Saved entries

-----

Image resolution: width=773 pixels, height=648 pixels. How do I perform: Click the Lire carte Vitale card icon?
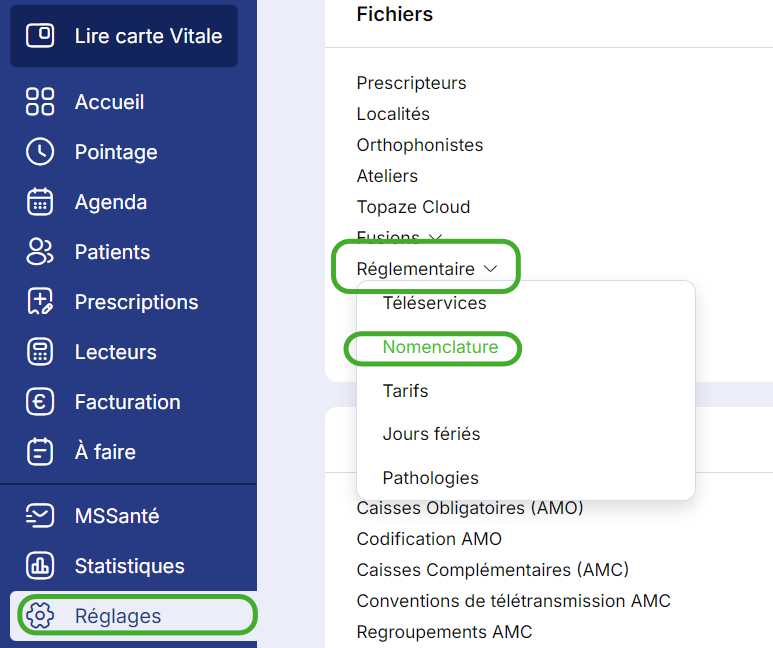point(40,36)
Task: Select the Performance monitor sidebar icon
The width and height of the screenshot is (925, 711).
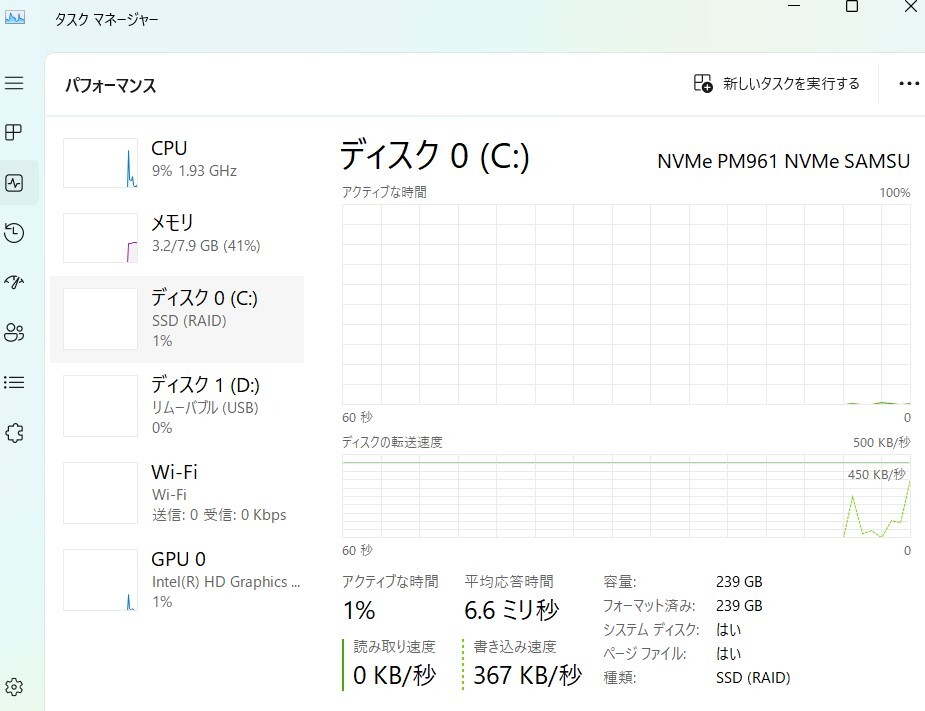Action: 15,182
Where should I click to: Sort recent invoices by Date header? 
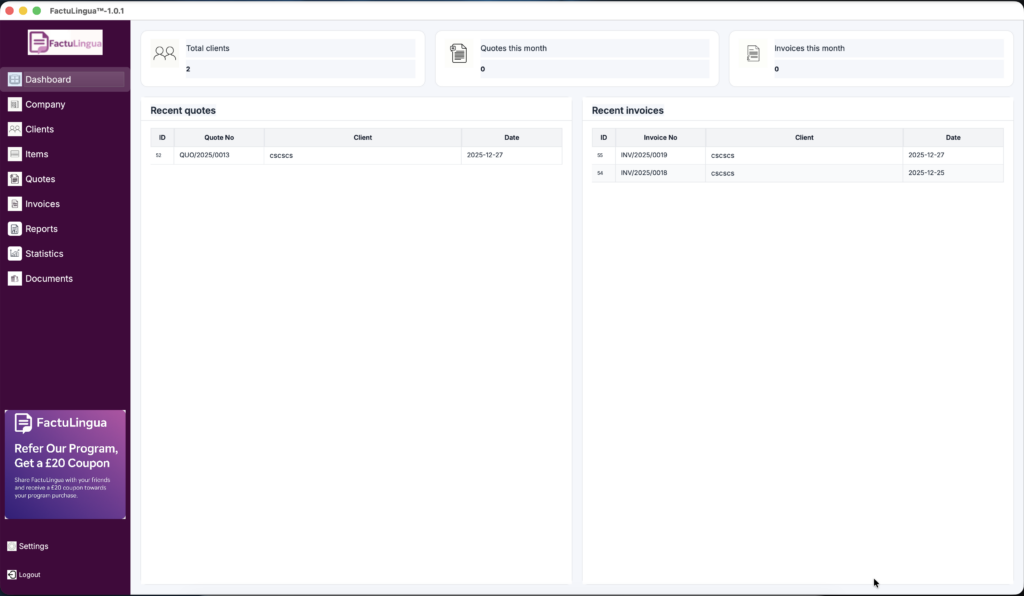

-----

**WORK TO BE COMPLETED**
Return the lines above exactly; the images are not part of the copy.

**TASK RESULT**
Image resolution: width=773 pixels, height=648 pixels. How do I perform: Click the Lire carte Vitale card icon?
point(40,36)
Task: Select the Performance monitor sidebar icon
The width and height of the screenshot is (925, 711).
Action: 15,182
Where should I click to: Sort recent invoices by Date header? 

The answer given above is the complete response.